By Paras Anand, Head of Asset Management, Asia Pacific at Fidelity International
Last week, the Business Roundtable group of top US chief executives agreed to change their statement around the ‘purpose of a corporation’. They moved from focusing solely on shareholder value to encompassing a broader set of stakeholders. This is clearly a welcome development, but much of the analysis has been rightly prodding at what this means in practice. Most likely, we will see large US companies start to develop and enforce policies around stakeholder management. However, companies are at a fork in the road on this issue. For such a high-profile declaration to garner credibility, US corporates will need to materially evolve their priorities in terms of capital allocation.
Capital allocation has previously focused on shareholder returns
In recent years, we have seen the focus of capital allocation, especially in the US, very much targeted at shareholder returns and, more specifically, at short-term shareholder returns; many of the largest companies have benefited from high margins, lower debt funding costs and corporate tax cuts, enabling them to support earnings growth through share repurchases. And while certain companies (such as the big technology firms) have spent huge sums on research and development, the widespread recourse to financial engineering to augment short-term returns would, at the very least, challenge the purpose that the Business Roundtable has now set for itself.

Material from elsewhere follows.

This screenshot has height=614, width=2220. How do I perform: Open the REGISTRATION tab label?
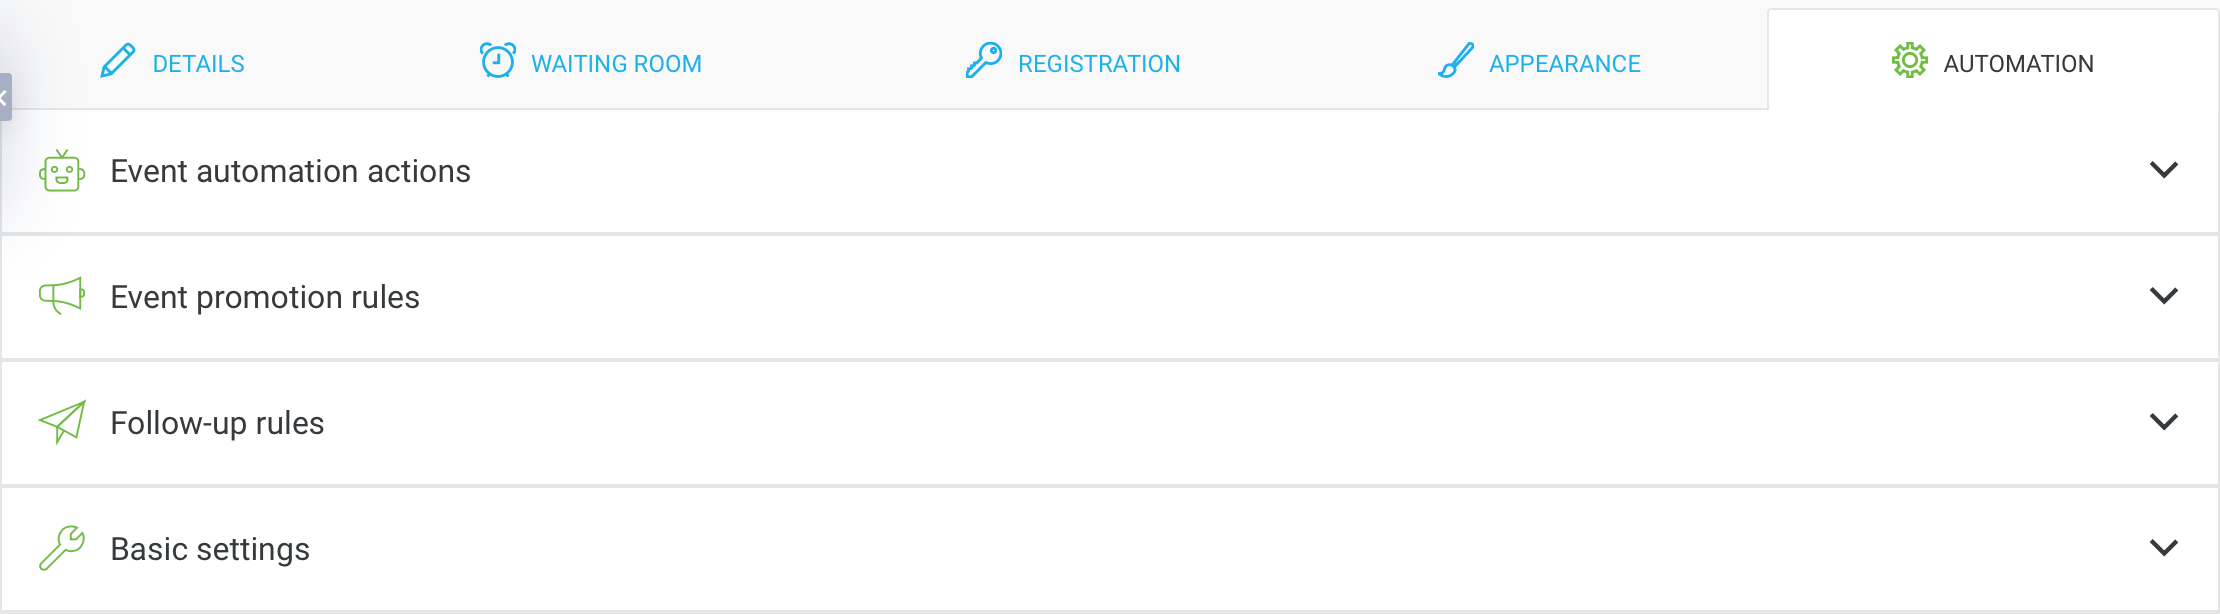coord(1099,64)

Fiscal measures could test corporate purpose
It is becoming clear that the economic strategy of the US (and other major economies) is swinging towards using fiscal policy as a tool to avert a meaningful slowdown, increasing the probability of additional corporate tax cuts. The previous Trump-era corporate tax cuts certainly gave the economy a powerful sugar rush, given the direct benefit to corporate earnings, but much of this was spent on buying back shares.
With further fiscal measures once again on the horizon, US corporates face a fork in the road. They can choose, as before, to spend the windfall on share buybacks or they could decide to allocate the capital with longer-term stakeholder interests in mind. Their chosen path could have significant political ramifications.
While there may be bipartisan agreement on the role that fiscal measures can play in supporting a flagging economy, you could drive a bus between the preferred targets of increased government spending: border walls and tax cuts on one side and social transfers and the environment on the other. There is a very real role that the private sector can play in ensuring a balanced outcome between these increasingly polarised political priorities, but only if it stands by the letter of new purpose statement.
Addressing stakeholder needs could increase real shareholder value
My conviction is that if companies follow the restated corporate purpose and perhaps draw capital away from, say, share repurchases to address the needs of vital but less vocal stakeholders, this will increase real shareholder value. What companies may lose in short-term reported earnings, they should gain in duration and hence in the multiple that investors will ultimately accord them. Investors such as ourselves are necessarily reframing the way in which we assess capital allocation in a world where intangibles account for most of the US corporate sector’s value and where customer switching costs are collapsing.
If there is indeed another adjustment to the headline corporate tax rate, it will be a key test of last week’s announcement. The hope is that the leadership of the largest US companies will follow Yogi Berra’s guidance: “When you reach a fork in the in the road, take it.”